Which brings me to Zelma, my late lamented mother and muse. The fur jackets that played such an important part in her social life. One was the blonde mink and the other the dark brown version. I think I axed the stole. Still, 21 years after she died they sit in my wardrobe waiting to be exonerated from blame culture. They are sooo warm and cosy, but equally sooo inappropriate and therefore useless. Friends say, “If you’re worried about people throwing free range eggs at you, why don’t you have them made into a lining for your raincoats and the only answer to that is that I’m already a middle-aged size 14. The addition of a mink lining would turn me into one of the puppets from Avenue Q.
I sit there daydreaming. It was 2004, and the production team had come around to my Muswell Hill kitchen to research my family for the first series of Who Do You Think You Are. I knew nothing about our family background, as it was never discussed. Neither was the Holocaust. The team suggested I called my mother, then a fit, feisty and meticulously tidy 80-year old in Hull. “Background?” she cried, “Us? No one ever talked about background. I’ve got no idea.”
“Would your Auntie Mary know?” I asked her.
Her response was perfect: “She’s in LEEDS!”
I sighed, “That’s OK. I’m sure she has a phone. Give me her number.” She did, I wrote it down.
“What about your Uncle Victor?” I asked. “He’s in GRIMSBY!”

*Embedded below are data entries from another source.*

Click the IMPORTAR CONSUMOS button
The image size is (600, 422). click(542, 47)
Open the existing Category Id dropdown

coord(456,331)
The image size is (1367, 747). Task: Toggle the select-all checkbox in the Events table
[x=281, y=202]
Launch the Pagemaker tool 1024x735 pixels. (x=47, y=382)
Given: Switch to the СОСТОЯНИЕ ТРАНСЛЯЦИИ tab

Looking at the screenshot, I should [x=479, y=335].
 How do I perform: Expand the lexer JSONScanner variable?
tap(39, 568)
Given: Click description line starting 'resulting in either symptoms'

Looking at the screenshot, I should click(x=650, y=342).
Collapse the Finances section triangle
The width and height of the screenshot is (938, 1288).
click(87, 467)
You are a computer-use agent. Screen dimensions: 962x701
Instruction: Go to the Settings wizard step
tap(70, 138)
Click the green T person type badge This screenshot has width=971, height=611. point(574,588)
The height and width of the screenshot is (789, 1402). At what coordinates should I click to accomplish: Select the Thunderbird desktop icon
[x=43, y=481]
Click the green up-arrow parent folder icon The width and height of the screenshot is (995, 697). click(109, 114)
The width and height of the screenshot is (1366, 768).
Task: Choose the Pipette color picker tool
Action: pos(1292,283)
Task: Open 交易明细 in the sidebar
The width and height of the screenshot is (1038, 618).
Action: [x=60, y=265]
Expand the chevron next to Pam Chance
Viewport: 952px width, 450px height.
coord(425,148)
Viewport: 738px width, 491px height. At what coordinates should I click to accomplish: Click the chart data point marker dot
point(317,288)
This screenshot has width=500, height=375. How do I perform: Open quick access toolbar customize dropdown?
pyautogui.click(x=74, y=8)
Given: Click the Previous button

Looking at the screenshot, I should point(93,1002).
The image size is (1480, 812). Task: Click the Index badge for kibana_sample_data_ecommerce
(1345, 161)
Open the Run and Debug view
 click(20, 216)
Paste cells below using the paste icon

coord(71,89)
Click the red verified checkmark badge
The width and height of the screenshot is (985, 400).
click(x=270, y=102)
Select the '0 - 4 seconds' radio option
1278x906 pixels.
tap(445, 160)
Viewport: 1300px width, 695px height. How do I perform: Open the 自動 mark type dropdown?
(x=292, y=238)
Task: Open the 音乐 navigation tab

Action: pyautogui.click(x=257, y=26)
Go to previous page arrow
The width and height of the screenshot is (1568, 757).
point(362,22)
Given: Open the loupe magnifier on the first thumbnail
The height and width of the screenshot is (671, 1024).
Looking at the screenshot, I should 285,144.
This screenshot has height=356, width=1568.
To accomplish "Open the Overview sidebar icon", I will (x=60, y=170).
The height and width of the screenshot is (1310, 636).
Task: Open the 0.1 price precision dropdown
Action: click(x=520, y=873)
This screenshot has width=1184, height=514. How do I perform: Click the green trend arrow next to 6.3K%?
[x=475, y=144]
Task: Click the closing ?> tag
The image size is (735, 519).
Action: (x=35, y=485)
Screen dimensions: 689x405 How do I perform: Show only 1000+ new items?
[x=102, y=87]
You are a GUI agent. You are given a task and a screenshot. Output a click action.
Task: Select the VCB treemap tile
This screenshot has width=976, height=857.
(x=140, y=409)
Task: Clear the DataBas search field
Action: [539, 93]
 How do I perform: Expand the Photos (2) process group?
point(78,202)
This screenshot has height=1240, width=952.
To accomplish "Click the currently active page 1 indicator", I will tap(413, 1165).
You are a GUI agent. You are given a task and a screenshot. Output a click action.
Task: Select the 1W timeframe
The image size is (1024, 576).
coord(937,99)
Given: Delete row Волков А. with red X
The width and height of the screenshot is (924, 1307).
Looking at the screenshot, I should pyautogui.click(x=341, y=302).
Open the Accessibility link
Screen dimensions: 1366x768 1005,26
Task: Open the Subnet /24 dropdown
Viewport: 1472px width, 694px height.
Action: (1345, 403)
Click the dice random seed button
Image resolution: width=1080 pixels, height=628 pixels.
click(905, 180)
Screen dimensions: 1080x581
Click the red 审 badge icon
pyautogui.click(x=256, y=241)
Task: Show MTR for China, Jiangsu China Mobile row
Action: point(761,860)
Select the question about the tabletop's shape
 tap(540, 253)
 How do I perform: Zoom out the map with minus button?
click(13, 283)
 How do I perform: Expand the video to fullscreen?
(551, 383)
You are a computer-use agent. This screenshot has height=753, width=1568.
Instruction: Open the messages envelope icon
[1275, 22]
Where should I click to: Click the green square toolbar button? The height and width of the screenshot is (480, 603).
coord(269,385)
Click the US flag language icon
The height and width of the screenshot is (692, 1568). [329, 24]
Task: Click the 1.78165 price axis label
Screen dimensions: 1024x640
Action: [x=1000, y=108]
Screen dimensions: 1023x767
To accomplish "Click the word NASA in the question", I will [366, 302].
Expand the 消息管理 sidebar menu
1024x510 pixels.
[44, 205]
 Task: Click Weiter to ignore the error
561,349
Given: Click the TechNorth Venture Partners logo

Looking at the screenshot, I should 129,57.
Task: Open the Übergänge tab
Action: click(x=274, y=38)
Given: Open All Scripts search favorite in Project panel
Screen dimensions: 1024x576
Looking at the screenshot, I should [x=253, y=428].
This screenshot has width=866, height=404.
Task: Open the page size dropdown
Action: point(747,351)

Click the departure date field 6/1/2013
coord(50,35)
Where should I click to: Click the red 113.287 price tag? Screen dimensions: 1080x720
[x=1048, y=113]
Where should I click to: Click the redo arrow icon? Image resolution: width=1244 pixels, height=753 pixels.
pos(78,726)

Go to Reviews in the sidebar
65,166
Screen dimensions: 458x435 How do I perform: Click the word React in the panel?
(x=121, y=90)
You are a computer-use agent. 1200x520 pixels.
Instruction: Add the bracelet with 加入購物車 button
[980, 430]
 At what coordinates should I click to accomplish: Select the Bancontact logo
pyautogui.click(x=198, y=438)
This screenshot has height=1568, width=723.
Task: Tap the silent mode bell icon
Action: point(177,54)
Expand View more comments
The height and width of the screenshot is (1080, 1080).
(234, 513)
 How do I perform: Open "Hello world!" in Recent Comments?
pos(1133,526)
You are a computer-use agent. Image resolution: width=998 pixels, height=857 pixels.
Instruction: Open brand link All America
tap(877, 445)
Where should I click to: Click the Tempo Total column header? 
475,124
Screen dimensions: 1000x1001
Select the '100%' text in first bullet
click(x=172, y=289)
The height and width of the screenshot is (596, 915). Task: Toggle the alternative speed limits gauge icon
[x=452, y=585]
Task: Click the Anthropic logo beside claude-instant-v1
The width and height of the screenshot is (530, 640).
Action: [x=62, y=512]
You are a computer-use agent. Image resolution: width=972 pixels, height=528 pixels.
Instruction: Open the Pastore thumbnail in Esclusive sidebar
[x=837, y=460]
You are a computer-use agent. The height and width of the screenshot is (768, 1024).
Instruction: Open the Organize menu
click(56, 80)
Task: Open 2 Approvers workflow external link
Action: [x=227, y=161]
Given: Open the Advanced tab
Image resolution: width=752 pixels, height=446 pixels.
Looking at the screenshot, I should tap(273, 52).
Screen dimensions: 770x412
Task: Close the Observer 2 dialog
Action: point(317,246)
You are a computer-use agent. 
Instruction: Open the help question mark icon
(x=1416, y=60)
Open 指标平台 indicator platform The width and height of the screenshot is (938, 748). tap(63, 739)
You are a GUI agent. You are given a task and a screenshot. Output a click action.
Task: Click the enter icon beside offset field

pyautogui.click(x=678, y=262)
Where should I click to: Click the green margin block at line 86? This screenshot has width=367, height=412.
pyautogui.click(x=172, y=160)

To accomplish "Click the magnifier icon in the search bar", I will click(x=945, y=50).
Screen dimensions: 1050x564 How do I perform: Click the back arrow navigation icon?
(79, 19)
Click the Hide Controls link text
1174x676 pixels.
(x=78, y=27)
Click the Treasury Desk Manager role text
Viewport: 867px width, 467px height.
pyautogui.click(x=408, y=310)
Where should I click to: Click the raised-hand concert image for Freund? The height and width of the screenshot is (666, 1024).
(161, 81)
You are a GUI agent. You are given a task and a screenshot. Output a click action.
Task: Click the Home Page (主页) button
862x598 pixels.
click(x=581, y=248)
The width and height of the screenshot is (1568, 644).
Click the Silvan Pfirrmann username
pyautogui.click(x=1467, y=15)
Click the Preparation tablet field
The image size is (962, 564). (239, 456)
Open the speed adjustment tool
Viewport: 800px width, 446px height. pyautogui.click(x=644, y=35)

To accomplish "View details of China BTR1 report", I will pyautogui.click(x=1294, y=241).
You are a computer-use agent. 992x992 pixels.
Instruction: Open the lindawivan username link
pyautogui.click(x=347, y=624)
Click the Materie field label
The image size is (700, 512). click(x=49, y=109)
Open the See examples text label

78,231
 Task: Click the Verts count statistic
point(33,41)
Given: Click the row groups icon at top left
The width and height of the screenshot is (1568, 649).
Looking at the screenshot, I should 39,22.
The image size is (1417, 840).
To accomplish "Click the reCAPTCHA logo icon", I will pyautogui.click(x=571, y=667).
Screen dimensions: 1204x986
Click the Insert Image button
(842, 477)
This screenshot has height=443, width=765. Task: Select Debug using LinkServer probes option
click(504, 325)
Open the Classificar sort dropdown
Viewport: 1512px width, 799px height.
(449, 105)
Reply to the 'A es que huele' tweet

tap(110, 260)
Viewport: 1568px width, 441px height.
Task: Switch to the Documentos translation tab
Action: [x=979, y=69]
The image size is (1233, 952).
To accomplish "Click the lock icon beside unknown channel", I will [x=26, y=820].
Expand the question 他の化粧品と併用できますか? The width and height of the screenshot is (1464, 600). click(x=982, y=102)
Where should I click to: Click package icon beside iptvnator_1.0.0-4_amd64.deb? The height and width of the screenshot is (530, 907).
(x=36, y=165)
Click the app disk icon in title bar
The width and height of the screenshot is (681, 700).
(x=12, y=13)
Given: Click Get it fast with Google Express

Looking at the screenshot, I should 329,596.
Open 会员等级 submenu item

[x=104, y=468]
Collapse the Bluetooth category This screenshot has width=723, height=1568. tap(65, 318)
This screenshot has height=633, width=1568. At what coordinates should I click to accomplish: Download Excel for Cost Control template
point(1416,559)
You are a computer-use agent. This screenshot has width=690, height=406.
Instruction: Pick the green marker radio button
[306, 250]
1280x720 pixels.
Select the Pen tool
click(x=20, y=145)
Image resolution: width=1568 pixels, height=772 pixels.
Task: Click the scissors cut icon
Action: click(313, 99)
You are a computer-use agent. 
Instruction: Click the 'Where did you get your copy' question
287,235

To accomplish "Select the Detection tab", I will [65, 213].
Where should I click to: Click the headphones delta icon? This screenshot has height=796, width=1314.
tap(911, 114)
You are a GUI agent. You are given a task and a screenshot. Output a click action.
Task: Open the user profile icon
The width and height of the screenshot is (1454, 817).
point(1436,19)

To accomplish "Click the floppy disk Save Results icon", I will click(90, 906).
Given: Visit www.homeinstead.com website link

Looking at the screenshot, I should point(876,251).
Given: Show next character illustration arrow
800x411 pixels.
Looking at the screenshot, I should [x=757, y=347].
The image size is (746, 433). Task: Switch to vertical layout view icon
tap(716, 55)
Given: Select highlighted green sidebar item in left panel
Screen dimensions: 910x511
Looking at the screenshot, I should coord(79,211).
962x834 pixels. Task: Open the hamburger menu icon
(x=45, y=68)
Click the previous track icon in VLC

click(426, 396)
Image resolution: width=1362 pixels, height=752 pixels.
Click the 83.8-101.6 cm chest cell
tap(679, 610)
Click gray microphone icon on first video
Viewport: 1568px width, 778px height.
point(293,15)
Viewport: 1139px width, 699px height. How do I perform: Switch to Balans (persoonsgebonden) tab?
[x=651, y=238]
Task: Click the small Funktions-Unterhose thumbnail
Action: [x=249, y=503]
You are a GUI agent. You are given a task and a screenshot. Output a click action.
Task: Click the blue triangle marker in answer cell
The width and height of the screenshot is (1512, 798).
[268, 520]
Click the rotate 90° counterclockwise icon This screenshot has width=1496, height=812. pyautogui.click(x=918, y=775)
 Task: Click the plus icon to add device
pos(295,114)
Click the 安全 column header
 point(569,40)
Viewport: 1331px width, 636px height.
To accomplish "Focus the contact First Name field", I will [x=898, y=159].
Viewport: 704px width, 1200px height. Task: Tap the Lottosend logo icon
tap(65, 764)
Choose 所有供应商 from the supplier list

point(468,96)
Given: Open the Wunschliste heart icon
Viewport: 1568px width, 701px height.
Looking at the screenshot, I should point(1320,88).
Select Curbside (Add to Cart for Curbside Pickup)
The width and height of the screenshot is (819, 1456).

But she gave the number. Thence followed cousin Malcolm in Hendon, cousin Arnold in Toronto, cousin Stanley in Hull etc, and we said goodbye. The team went home and decided David Baddiel’s story was better. I never heard from them again. The following morning, however, in her smartest suit with a hat, court shoes, gloves, patent leather handbag, in the lobby of the flats she loved and on her way to shul, she had a massive heart attack and died. A righteous Shabbos death if ever there was one. Great for Zelma, not so good for the rest of us.
In front of me, at least, I had every number in the family to call with the sad news. Her final tidy. As that erudite scholar “Unknown” would have it, “the tears of yesterday are the smiles of today”.